As an overwhelming sense of regret forces you to contemplate every life decision you’ve ever made, she’ll finally wake up and smile, hoping to rekindle the ill-conceived romance of the prior evening. It’s times like this you wish you exhibited more sociopathic tendencies, but you know you can’t just kick this girl to the curb in good conscious without a reason. Unfortunately, ghosting doesn’t work when you’re in this deep and you’re gonna have to get creative. You excuse yourself to the bathroom, secretly checking that your roommates (aka: witnesses) are still asleep before you conjure up a plan to escort this girl out of your zip code.
Now you’ll be coming back in your room with the best fake smile you can summon, explaining to her how your parents are coming to visit this weekend and you’ve got to make your place presentable. “Sorry, I just can’t do breakfast, but maybe we can hang out tonight!” The word “maybe” of course being the operative word here meaning “no fucking chance.”

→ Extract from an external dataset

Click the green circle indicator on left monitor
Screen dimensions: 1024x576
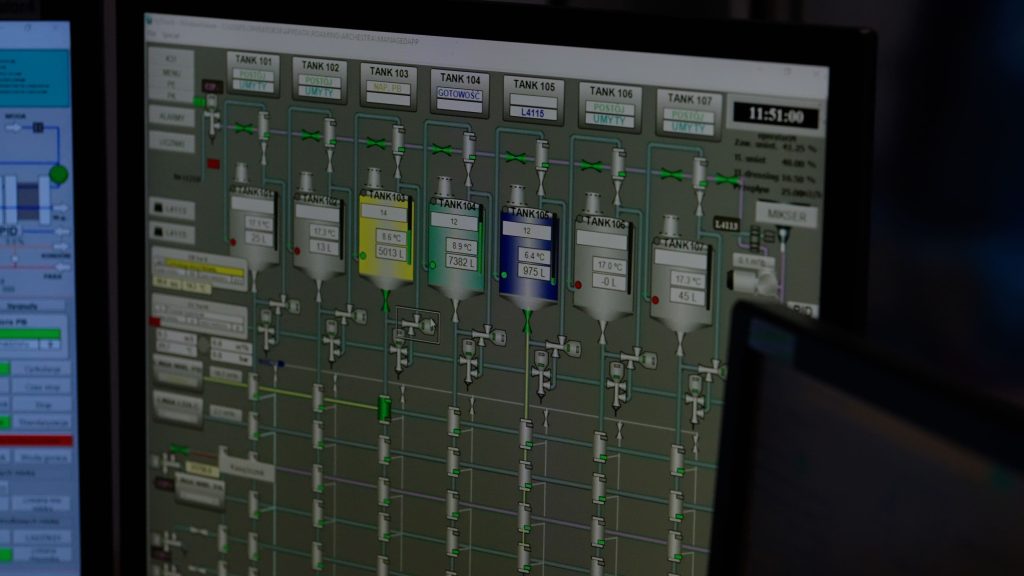point(59,175)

If she hasn’t already followed you on every social media platform this side of MySpace, consider offering her an olive branch that is your phone number. She’ll be falsely reassured that this wasn’t a one-time thing, and then you slowly drop hints throughout the weekend that you’re still not over your ex and you just can’t commit to anything serious right now.
As a side note: You might be thinking you got off the hook if this girl doesn’t text you later. Don’t feel too good there, champ. You’re her mistake.
The next step is damage control. Surely, you didn’t handle this situation with the finesse of Dexter dumping a body into the harbor, and somebody knows something. If that’s the case, it’s best to get out in front of it. Start brainstorming some excuses now. “you know, she just had a great personality.” “I was hammered, man. I don’t know.” Or, “she just really fucking wanted it, and who was I to take it away from her?” should get you started. You’ll still get some shit about it, but just remind your friends of their questionable decisions and they’ll shut right up.
Just remember, do not – DO NOT – give up her name. Facebook is your enemy here and any hard evidence can and will be used relentlessly against you. The best way to minimize the guilty PTSD flashbacks is to erase as many triggers from your environment as possible. Just hope this girl isn’t sitting in your Econ 200 class come Monday.
Finally, remember to take a shower and change your sheets like a gentleman – you’ve got that Tinder date coming over later..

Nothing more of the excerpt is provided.